Cigarette companies generously assist tobacco addicts by coming up with more new products to circumvent laws designed to impede self-destruction. And this is no paltry market—there are still 46 million smokers, or 20 percent of America’s adult population. Of course it doesn’t look as though that many are puffing anymore because they’ve been driven underground. They’re furtive. Smoking is out of vogue just now and few addicts want to be spotted doing it. That’s not only because they’re perceived to be stupidly ruining their own health, but also because they’re perceived as stupidly wasting large amounts of their own money.

Addiction doesn’t respect social values, and neither do tobacco companies. They’ll cheerfully produce whatever the market will accept. Just now that huckstering suicidal behavior has turned to chewing and sucking tobacco, yet another rather untidy habit aimed at producing shorter lives and bigger profits. The marketing is intense, the availability of product is growing, and there’s no smoke to annoy non-participants. There is of course, spit, the public display of which blessedly still seems confined to professional baseball players.

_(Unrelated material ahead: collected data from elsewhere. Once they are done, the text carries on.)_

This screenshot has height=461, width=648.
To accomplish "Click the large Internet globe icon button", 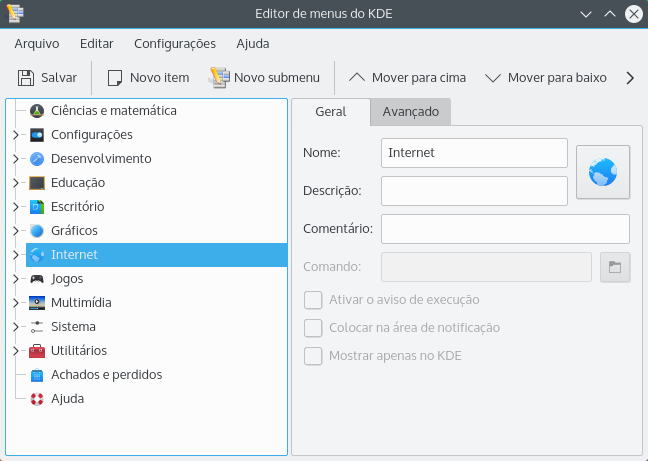I will point(603,172).
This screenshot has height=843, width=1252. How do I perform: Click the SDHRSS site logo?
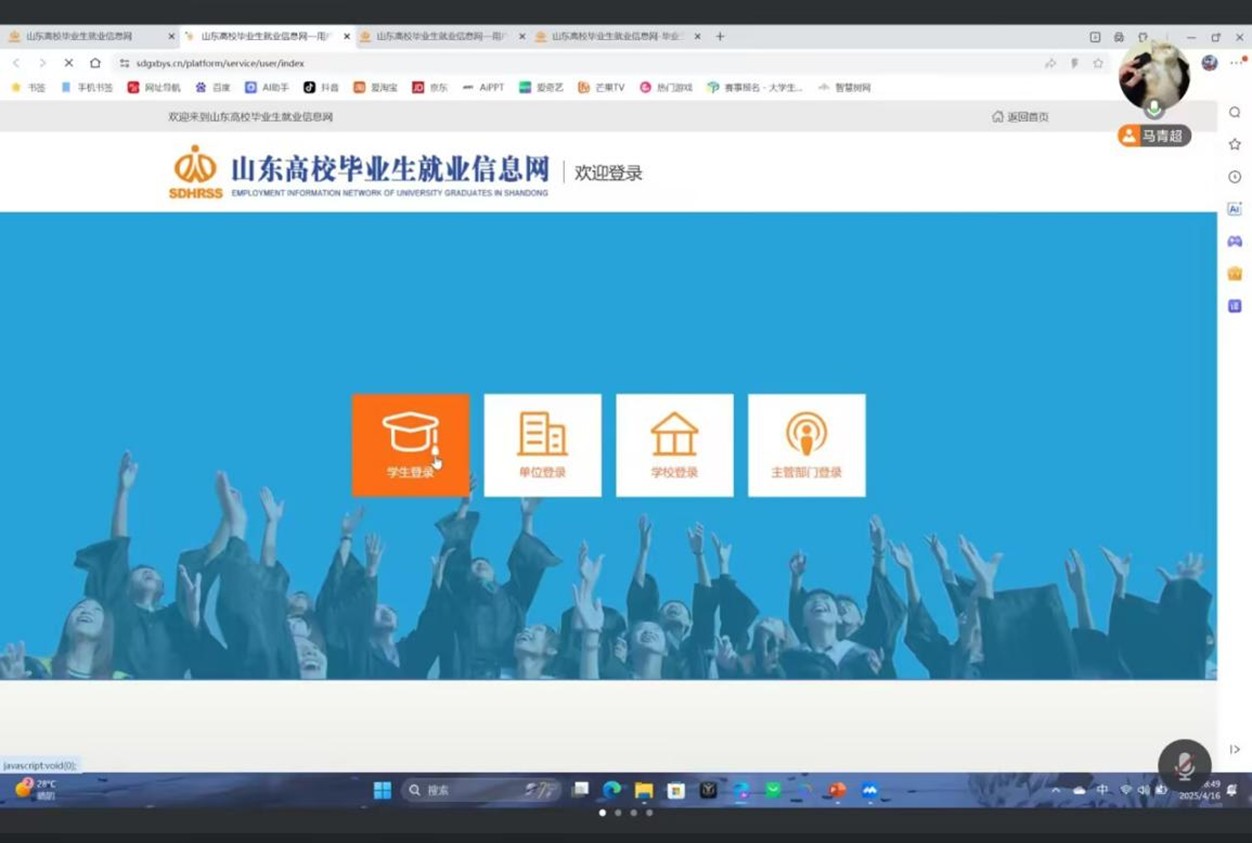[x=195, y=172]
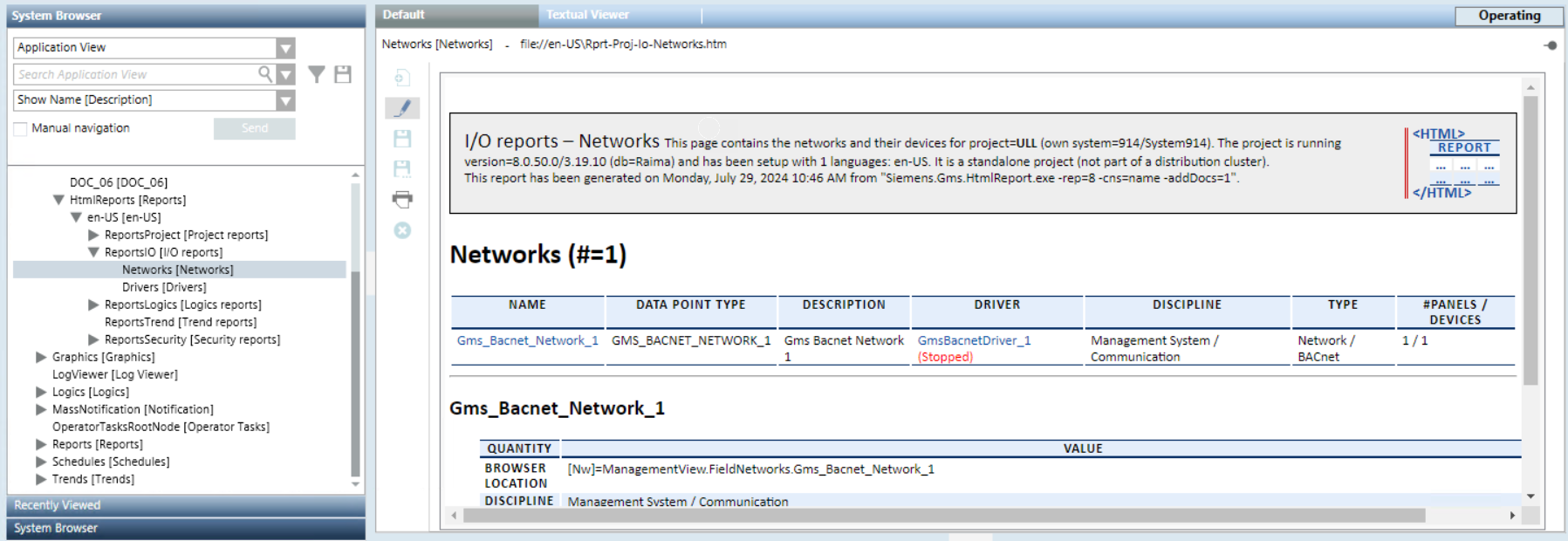Click the magnifier search icon
Viewport: 1568px width, 541px height.
pyautogui.click(x=265, y=74)
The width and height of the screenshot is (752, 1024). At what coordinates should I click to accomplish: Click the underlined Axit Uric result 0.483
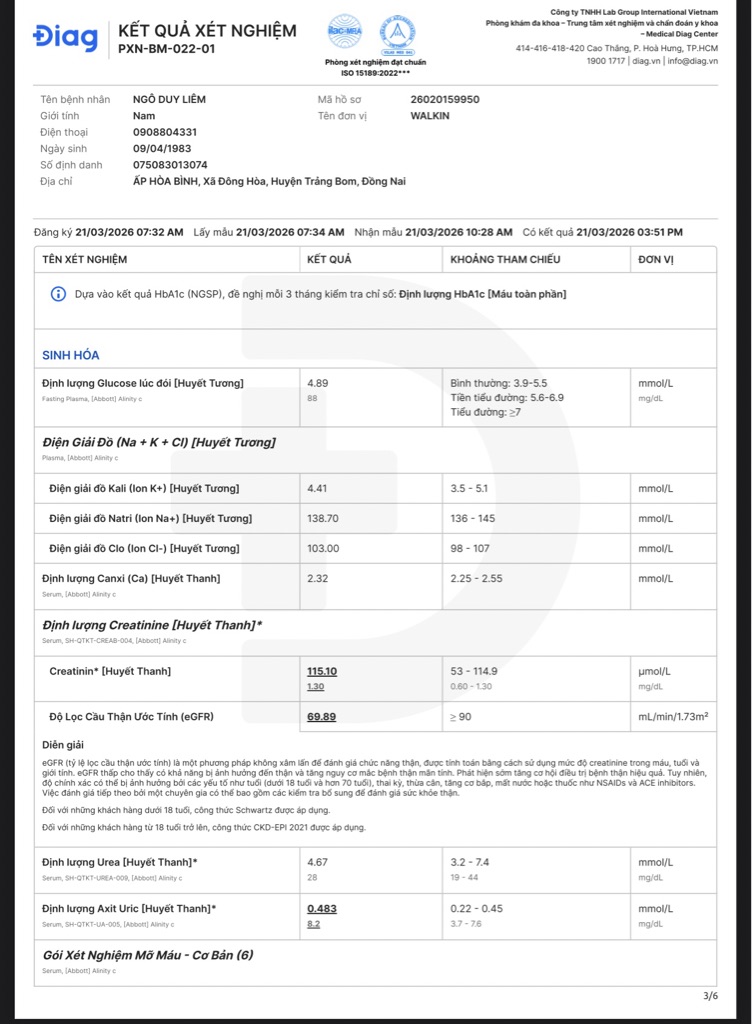click(322, 908)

Another looming tobacco battlefield is cigars. While they’re not exactly a hot ticket at the moment, they’re also not covered under many serious cigarette laws, especially tax rates. Nor are they well defined. Just suppose that all at once they were to begin looking very much like cigarettes. Which laws would apply? Well, you get the drift. It shapes up to be another lawyer-deploying battle coming along.

Not that the bar doesn’t still have plenty to do on existing cases. There remain lots of individual lawsuits from aggrieved (sick) smokers and their estates. Class action may have dwindled lately, but there are oodles of big bucks on the table individually and big precedents at stake. Many technical wrinkles in state and federal laws remain to be worked out in the companies’ favor as well. Unfortunately these lawyers never have to worry about their clients being jailed. This isn’t China.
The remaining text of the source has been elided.